19 agosto 2013

ATRAVESSADA

Para Tarco
SÃO BRÁS
No almoço, engoli uma espinha de peixe enquanto assistia ao jornal da comoção. Senti as duas extremidades ponteagudas descerem rasgando a goela. Não havendo mais tempo de tossir para resgatá-la, degluti com toda força. O telefone me toca uma notícia amarga e quase cuspo o chão. Saio correndo esbaforida até a pena mais próxima, então, desconto na escrita verdades por muito entaladas com fechada feição. Foi o que me manteve viva e morta ao mesmo tempo. A meditação diária só me refreou o instinto quando vi minha cadela brincando toda feliz com outra espinha, das grandes, entre as patas. Voltei ao prato. Ela havia remexido o que eu havia deixado por olvido sobre a mesa baixa de centro, sujando todo o piso da sala. Perdi a fome, esqueci a raiva, fui catar arroz grão a grão. Depois sorri com o canto da boca limpo. 

Retomei a leitura do Barnes, em O Sentido de Um Fim, quando, horas depois, justo o amigo que havia me emprestado este livro me liga para perguntar o que seria phishing, por causa de um alerta do antivirus a travar seu computador. Do inglês, fishing, trata-se de uma fraude eletrônica que visa "pescar" as informações pessoais de quem for a vítima. Mudamos rapidamente de assunto e gargalhamos freneticamente sobre nossas feridas expostas feito duas crianças raladas no joelho, pelas desgracinhas existenciais mundo afora. Não havia feito tamanha associação entre a espinha e a pesca, até que levantei da cama chamada pelos meus guias espirituais a uma palestra sobre "a dádiva do esquecimento" e vi uma figura de Jesus Cristo. Não bastassem as coincidências anteriores, ou melhor, sincronicidades, lembrei que peixe é o símbolo do Cristianismo e a palavra, em grego, é ICHTUS, um acrônimo para Iesus Christus Theou Yicus Soter, que significa Jesus Cristo Filho de Deus Salvador. Hoje pude dizer que fui salva mesmo, pois escapei de umas mortezinhas.
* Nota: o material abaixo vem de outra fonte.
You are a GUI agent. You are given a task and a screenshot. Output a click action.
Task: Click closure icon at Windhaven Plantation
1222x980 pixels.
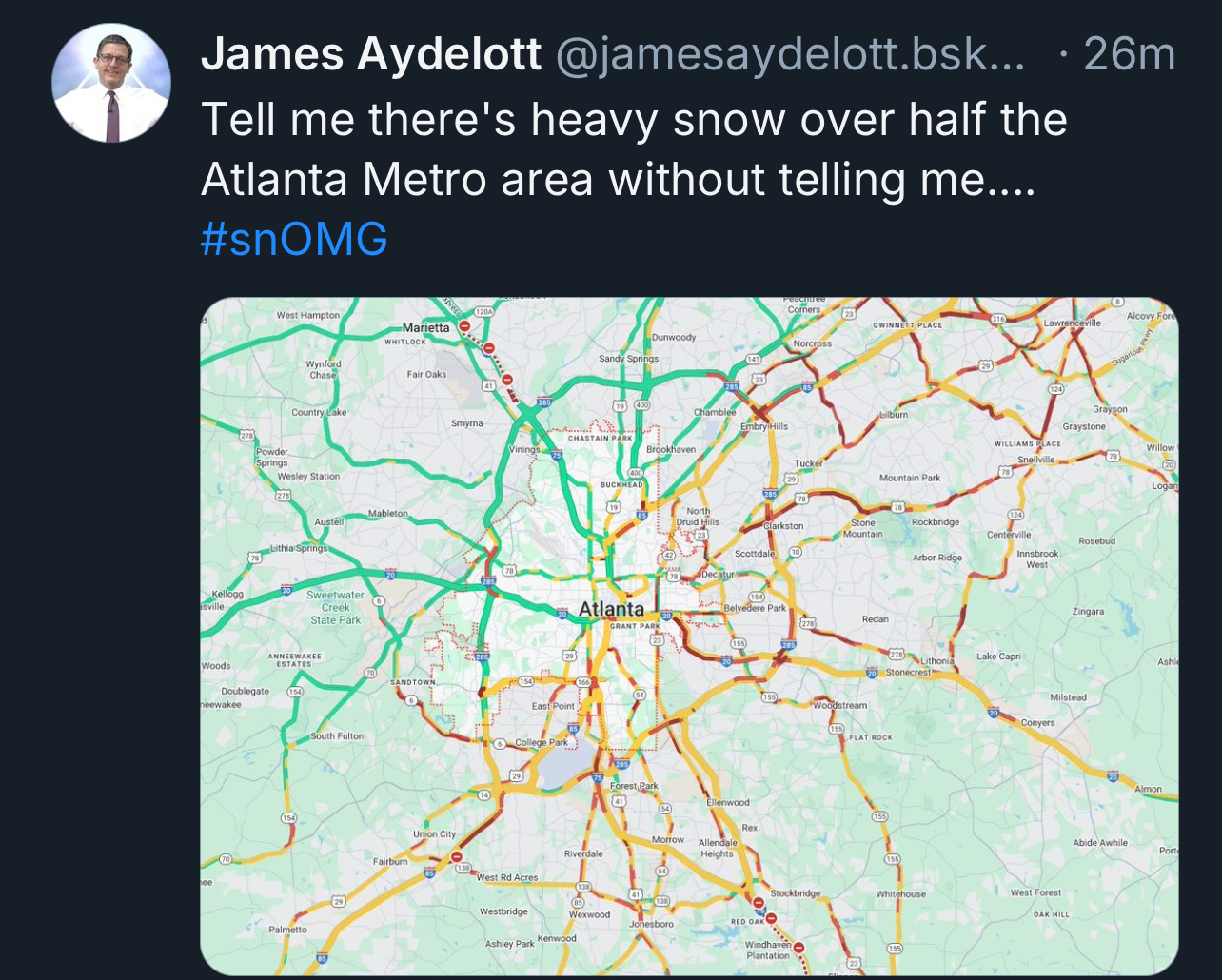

Eis que no meio da explanação da mulher num púlpito, depois de acentuar o mau-humor pelo ônibus lotado, impacientei-me na cadeira com seu sorriso renitente. Depois, acostumei e me rendi, perdoando o causador da minha inquietação do meio-dia através de uma mensagem de texto via celular. Não doeu. Sensação de que fui testada mais uma vez pelo invisível tão presente. Uma frase de Joanna de Ângelis ficou aplicando passes sobre minha cabeça: "o mal que me fazem não me faz mal, o mal que me faz mal é o mal que eu faço, porque me torna um ser mau." 

No caminho de volta para casa, meu amigo torna a ligar novamente. Narrou a aula que tinha acabado de ministrar na universidade, disciplina de Metodologia Científica. O tema era Verdade Absoluta. Ele explicava para a classe que não existia essa tal verdade, pois, com o tempo, os cientistas iam descobrindo muitos outros relativismos e quebras de paradigma. Foi aí que um aluno contestou: "professor, mas todos sabemos que a Terra é redonda, isto é uma verdade absoluta." Meu amigo complementou que nosso planeta era achatado nos polos, porém ao lembrar de um assunto que abordei, na época, estupefata, falou com propriedade que havia uma Anã Marrom em direção ao nosso Azul, prestes a colidir. A turma toda riu. 

Constatação: somos todos um fiapo de luz, uns mais iluminados que outros, tantos engasgados pelo próprio fardo, pela própria fala. Morreremos calados feito peixes. E o sentido do fim ainda não acabou, nem acabará, pois seguiremos eternamente vivendo por um triz.